Les disparitions forcées ?

Cette pratique des disparitions forcées, souvent utilisée par les militaires, est apparue en Amérique latine dans les années 1960. Elle obéit à une terrible logique :  sans victime, ni coupable, ni crime ni délit.

Louis Joinet, à l'origine de la Convention internationale contre les disparitions forcées (2010), précise : "Au sein de l'ONU,  il existe toujours un groupe de travail sur les disparitions forcées, dont on mesure aujourd’hui l’utilité. Le comité conventionnel créé en 2011 a pour mandat de vérifier que la Convention est bien respectée par les États signataires. Le Groupe de travail, lui, reste compétent à l’égard des États qui n’ont pas encore ratifié la Convention. Et ils sont nombreux."

Le Burundi a bien signé cette convention le 6 février 2007. Mais, subtilité diplomatique, signer ne veut pas dire accepter. Le pays n'a jamais ratifié la convention internationale. 

Militaires et agents de police disparaissent aussi

Le Burundi traverse une crise politique depuis que le président Pierre Nkurunziza a décidé de briguer un troisième mandat en avril dernier. Une décision qui a déclenché un tollé dans la population. Beaucoup la considèrent comme contraire à la Constitution. Dans le dernier rapport de SOS Burundi, la Fédération Internationale de l'ACAT (Action des chrétiens pour l'abolition de la torture,) on apprend que les simples civils, militants ou non, ne sont pas les seuls visés par les disparitions forcées. Les militaires et les agents de police sont aussi victimes de cette pratique. L'ONG donne une idée de l'ampleur du phénomène. Au cours de la semaine passée, "Au moins dix personnes ont été arrêtés dans la commune Mugamba de la province Bururi". Les zones les plus touchées par ces violences seraient Musaga, Mutakura, Cibitoke, Jabe et le centre, vers la mairie de Bujumbura.

Selon la FIDH, un an après le début des violences, le bilan de la répression serait "d’au moins 700 personnes tuées, 4300 détenues, 800 personnes disparues, des centaines torturées, plusieurs dizaines de femmes victimes de violences sexuelles, et des milliers d’arrestations. 250 000 personnes ont déjà fui le pays".

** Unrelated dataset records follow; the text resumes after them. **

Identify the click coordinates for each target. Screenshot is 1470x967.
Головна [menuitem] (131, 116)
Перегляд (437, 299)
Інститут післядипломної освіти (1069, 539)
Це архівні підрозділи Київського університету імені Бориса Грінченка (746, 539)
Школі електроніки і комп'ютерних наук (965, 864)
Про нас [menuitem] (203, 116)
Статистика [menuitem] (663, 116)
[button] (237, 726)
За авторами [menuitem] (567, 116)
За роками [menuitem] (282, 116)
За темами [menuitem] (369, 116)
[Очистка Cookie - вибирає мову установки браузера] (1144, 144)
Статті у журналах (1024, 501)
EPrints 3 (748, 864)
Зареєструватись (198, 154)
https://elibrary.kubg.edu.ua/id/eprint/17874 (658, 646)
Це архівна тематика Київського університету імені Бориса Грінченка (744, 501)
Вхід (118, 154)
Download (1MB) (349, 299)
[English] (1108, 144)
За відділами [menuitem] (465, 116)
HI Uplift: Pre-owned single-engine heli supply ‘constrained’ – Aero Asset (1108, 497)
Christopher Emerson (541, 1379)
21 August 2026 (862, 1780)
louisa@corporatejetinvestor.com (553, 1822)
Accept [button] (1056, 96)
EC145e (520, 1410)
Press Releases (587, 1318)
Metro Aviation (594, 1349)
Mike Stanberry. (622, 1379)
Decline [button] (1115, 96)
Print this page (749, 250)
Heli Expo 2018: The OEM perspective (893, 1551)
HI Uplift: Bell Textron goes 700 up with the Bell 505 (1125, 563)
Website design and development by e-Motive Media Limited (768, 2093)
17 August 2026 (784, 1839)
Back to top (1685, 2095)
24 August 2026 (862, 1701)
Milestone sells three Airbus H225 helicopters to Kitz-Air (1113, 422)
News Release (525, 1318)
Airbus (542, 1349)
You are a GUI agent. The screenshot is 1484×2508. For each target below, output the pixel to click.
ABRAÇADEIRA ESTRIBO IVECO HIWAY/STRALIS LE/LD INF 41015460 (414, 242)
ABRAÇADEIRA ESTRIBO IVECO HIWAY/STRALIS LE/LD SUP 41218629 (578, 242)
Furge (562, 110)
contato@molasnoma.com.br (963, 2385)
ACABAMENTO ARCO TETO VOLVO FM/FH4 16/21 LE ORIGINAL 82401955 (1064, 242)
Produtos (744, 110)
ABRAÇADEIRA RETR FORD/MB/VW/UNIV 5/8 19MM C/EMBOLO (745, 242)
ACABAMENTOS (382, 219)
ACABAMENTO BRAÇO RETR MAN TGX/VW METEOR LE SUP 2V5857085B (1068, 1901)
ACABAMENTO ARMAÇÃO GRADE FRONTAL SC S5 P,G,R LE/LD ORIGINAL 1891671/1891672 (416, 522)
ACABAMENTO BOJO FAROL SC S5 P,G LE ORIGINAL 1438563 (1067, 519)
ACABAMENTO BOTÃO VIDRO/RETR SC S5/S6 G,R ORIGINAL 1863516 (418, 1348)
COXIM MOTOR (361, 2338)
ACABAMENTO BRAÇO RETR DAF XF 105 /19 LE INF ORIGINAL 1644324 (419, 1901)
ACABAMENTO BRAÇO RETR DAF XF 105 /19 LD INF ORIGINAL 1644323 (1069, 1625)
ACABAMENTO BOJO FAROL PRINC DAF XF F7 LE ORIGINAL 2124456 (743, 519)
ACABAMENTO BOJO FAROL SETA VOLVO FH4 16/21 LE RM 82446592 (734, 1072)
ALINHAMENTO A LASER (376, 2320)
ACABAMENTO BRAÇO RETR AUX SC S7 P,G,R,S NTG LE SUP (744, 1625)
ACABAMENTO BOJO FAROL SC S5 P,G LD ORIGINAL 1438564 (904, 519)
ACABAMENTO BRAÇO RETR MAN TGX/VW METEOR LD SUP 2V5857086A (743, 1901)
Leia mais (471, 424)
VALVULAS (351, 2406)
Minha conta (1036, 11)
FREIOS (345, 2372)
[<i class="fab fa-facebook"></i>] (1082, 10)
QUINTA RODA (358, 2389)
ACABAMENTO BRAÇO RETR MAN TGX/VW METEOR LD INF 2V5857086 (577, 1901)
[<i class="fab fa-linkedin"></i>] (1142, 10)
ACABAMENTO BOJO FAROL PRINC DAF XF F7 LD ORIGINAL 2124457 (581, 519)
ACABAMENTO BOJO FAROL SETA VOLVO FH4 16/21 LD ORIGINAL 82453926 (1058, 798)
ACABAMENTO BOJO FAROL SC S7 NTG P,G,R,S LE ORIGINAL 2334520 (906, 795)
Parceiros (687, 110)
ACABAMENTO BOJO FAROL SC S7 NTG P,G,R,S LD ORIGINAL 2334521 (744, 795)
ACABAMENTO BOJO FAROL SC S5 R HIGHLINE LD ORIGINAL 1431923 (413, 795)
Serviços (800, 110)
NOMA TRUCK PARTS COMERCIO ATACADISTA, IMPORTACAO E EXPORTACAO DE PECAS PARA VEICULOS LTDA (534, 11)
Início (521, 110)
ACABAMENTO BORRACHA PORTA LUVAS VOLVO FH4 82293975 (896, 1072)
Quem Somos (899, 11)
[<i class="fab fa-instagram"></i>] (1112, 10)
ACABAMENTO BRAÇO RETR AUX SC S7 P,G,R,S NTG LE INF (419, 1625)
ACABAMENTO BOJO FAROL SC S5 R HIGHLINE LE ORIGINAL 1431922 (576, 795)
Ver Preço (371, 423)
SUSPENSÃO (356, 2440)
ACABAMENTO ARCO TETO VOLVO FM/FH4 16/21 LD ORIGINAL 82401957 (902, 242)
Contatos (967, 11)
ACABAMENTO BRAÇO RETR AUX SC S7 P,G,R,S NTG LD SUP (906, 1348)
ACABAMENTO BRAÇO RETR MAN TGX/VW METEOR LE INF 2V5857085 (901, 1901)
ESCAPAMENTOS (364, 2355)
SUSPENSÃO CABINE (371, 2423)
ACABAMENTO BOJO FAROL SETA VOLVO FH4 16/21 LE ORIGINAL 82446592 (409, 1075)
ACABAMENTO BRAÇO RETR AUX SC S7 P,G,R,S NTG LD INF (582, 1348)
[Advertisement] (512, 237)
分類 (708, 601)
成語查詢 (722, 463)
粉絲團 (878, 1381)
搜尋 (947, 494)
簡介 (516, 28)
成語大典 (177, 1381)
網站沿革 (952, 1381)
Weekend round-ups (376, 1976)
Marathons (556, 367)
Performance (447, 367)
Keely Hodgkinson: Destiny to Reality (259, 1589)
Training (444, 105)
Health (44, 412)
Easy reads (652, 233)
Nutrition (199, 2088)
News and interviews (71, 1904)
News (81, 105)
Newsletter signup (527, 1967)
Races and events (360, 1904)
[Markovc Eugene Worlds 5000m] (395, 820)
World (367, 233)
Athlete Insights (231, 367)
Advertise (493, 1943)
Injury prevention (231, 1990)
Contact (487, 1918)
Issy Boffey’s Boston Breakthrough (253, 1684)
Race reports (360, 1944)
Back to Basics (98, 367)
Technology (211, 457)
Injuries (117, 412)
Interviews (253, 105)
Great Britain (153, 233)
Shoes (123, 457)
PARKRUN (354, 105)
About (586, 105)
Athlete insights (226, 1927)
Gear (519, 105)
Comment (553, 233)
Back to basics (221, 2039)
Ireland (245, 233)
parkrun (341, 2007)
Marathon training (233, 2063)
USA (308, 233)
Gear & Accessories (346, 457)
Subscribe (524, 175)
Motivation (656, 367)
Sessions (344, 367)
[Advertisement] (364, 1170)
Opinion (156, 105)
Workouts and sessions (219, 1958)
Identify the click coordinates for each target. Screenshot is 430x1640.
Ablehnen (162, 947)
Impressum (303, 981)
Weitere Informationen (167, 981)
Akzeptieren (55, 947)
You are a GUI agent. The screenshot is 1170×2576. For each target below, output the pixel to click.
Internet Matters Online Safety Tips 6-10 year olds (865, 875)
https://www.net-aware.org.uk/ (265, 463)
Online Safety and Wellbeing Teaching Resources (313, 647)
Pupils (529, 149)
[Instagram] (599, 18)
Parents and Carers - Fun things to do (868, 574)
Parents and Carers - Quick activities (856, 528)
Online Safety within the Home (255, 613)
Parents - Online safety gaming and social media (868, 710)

Tout cela dans la tiédeur de la "communauté internationale". Ainsi,  selon un communiqué publié mercredi 27 avril à Genève,  Zeid Ra’ad Al Hussein, le Haut-Commissaire des Nations Unies aux droits de l’homme,  a "vivement condamné" la hausse des attaques contre des hauts responsables au Burundi. Pas de quoi inquiéter les auteurs de ces violences extrêmes.